Sensitive fields like bot tokens are partially masked in GET responses.

Update channel

Delete channel

Test channel

Send a test notification through the channel. Error (502) on delivery failure with the upstream error message.

Acknowledge alert

Silence notifications for the current occurrence; does not disable the rule. Event-type alerts (e.g. unexpected_reboot) auto-clear acknowledgement when a new occurrence stacks onto the card.

Resolve alert

Manually resolve an alert without waiting for the underlying condition to clear. Mostly used for event-type alerts (24-hour TTL otherwise) and for force-clearing stuck state alerts.

List muted rules

Update muted rules

Replace the muted-rules list. Changes take effect on the next ingest cycle from the server. Pass an empty array to unmute all.
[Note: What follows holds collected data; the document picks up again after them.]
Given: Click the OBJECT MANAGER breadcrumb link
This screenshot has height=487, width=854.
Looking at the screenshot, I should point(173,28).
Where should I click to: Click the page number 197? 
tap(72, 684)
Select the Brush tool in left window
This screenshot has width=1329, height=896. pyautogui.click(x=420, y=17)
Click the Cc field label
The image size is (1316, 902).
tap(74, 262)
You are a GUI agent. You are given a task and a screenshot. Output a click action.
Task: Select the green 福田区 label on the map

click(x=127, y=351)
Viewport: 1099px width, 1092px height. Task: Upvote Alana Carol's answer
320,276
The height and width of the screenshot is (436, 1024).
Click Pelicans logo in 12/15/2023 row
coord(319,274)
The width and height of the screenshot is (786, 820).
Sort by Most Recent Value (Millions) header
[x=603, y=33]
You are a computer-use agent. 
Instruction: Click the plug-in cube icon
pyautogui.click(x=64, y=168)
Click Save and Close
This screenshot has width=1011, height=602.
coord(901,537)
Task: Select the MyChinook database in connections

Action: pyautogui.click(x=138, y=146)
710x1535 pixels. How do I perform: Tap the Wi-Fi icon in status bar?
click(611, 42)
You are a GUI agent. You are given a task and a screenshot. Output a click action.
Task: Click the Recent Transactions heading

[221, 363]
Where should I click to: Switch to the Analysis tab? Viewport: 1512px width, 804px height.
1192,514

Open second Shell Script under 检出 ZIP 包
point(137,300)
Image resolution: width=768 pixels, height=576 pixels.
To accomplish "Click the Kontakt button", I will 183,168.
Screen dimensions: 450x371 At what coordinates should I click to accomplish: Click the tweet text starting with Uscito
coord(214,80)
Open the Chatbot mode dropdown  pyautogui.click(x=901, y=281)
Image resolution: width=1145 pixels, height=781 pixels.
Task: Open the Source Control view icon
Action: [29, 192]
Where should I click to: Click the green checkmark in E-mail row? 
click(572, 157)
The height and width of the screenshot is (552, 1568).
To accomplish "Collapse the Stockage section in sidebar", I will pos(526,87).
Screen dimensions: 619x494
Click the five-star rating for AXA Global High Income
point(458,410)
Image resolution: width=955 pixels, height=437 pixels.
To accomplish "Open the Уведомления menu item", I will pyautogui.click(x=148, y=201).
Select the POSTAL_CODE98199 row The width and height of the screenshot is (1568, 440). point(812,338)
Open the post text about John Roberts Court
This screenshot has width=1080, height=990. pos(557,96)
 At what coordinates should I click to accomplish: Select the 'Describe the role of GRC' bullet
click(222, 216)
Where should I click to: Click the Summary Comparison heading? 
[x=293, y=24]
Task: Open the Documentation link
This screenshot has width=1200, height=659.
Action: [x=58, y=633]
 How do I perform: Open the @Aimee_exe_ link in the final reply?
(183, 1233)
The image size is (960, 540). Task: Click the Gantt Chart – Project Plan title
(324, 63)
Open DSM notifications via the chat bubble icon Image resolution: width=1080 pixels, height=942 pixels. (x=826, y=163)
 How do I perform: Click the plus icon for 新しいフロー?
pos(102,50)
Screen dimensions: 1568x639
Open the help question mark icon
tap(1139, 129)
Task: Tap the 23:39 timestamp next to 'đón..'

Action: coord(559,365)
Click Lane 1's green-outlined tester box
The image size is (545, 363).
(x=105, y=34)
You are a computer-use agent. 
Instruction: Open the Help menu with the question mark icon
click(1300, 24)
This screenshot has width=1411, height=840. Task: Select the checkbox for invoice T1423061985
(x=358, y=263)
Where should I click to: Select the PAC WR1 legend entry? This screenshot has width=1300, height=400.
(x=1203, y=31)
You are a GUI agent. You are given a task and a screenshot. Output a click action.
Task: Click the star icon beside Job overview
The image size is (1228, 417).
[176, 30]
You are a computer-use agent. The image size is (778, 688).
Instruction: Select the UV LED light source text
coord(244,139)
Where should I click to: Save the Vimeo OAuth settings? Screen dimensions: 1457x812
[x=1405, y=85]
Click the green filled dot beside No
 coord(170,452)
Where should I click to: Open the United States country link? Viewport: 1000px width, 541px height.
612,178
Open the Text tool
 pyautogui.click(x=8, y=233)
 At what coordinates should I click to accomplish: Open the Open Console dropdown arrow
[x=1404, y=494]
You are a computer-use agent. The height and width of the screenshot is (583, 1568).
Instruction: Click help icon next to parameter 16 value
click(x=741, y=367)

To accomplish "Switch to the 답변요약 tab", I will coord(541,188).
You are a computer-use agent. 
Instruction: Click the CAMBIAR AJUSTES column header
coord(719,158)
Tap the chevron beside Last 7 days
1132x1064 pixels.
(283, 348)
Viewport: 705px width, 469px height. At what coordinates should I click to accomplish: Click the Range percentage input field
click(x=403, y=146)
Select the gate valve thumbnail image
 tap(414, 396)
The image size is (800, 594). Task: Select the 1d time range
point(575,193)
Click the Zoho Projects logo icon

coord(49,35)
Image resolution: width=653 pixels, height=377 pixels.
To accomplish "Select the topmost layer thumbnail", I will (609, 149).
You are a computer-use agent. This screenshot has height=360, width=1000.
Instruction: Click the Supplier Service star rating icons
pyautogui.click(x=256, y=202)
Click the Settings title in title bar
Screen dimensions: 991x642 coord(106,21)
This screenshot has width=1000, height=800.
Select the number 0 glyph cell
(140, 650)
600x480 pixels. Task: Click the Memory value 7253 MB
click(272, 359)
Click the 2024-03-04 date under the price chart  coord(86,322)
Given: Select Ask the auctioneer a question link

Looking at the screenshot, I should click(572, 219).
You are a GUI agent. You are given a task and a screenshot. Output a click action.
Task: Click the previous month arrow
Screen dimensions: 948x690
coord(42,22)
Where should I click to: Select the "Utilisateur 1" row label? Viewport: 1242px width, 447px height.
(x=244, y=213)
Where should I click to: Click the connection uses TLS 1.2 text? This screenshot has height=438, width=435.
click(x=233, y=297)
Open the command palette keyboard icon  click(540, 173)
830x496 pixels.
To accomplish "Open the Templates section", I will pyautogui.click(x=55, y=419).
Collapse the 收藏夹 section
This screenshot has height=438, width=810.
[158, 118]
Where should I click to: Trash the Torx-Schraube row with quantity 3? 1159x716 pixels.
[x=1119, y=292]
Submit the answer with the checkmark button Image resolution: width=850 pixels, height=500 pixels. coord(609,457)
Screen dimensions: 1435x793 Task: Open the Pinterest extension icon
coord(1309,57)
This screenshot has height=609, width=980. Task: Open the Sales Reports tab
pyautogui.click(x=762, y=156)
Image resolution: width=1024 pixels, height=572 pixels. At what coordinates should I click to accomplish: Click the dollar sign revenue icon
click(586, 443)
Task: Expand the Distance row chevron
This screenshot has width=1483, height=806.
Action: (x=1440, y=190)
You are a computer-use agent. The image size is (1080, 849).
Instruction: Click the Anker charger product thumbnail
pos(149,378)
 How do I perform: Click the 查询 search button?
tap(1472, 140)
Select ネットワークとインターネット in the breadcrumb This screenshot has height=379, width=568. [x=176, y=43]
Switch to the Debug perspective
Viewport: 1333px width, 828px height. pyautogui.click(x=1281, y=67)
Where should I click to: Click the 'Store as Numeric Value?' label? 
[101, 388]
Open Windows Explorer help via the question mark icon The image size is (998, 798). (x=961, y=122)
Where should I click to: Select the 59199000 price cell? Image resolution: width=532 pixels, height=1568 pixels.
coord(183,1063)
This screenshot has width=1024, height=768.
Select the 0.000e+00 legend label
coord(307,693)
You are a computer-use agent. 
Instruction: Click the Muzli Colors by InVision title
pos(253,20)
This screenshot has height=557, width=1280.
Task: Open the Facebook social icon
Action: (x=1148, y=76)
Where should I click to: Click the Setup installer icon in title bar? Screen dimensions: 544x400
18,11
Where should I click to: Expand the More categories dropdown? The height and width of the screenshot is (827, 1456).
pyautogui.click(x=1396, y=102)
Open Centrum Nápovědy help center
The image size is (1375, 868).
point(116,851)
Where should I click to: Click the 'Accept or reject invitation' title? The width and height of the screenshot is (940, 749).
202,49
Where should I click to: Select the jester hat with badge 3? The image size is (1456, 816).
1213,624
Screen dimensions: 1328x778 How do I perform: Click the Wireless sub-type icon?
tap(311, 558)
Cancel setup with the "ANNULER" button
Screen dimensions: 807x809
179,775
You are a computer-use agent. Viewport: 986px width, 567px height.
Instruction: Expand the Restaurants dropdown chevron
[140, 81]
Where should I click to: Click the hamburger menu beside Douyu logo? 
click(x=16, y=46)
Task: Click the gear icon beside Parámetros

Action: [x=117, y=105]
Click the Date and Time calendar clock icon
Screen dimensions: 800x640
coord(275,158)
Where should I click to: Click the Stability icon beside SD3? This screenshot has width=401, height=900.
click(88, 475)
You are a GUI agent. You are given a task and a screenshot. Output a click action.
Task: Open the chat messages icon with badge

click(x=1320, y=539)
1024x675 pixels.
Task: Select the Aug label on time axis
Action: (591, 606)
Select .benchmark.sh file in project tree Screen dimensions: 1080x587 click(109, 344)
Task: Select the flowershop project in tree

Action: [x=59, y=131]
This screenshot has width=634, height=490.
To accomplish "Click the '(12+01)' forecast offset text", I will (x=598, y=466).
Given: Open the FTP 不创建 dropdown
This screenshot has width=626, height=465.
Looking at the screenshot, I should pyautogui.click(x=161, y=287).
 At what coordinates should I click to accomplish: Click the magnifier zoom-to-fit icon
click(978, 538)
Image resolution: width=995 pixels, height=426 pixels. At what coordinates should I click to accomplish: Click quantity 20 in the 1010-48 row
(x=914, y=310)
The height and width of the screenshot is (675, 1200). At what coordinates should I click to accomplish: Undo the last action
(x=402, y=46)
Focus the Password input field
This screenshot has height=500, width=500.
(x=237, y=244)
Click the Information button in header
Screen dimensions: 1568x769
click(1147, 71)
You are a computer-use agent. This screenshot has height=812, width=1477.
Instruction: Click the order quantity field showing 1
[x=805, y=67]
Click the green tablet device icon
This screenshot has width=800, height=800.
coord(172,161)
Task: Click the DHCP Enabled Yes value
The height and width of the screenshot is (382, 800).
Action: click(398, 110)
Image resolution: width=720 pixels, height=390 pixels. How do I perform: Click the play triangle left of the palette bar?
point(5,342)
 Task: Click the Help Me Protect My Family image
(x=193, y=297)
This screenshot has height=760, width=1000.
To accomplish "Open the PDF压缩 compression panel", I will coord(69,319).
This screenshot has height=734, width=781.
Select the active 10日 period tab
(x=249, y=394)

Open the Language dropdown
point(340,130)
{ "muted_rules": ["disk_space_high", "cpu_iowait_high"] }

Billing status

Returns plan, billing-period bounds, payment-method state, and the count of servers currently disabled for missing card.

{
  "plan": "pro",
  "has_default_payment_method": true,
  "current_period_end": "2026-06-09T00:00:00Z",
  "cancel_at_period_end": false,
  "billing_enforcement_exempt": false,
  "active_server_count": 7,
  "suspended_no_card_count": 0,
  "free_server_quota": 3
}

Pro customers without a payment method see has_default_payment_method: false. The grace period is the later of current_period_end and customer.created_at + 30 days; after that, servers beyond the free quota are suspended.

Other billing endpoints

• POST /billing/checkout: create a Stripe Checkout session for plan upgrade.
• POST /billing/portal: create a Stripe Customer Portal session.
• POST /billing/resume: re-enable auto-renew on a cancelled subscription.
• POST /billing/downgrade: schedule a downgrade to Free at period end.

Version

Returns the latest published Crucible version and the minimum supported version.

{
  "crucible": {
    "latest": "0.13.3",
    "min_supported": "0.7.0",
    "changelog_url": "https://github.com/glassmkr/crucible/releases"
  },
  "dashboard": { "version": "1.0.0" }
}

The latest value is sourced from the npm registry's @glassmkr/crucible latest dist-tag.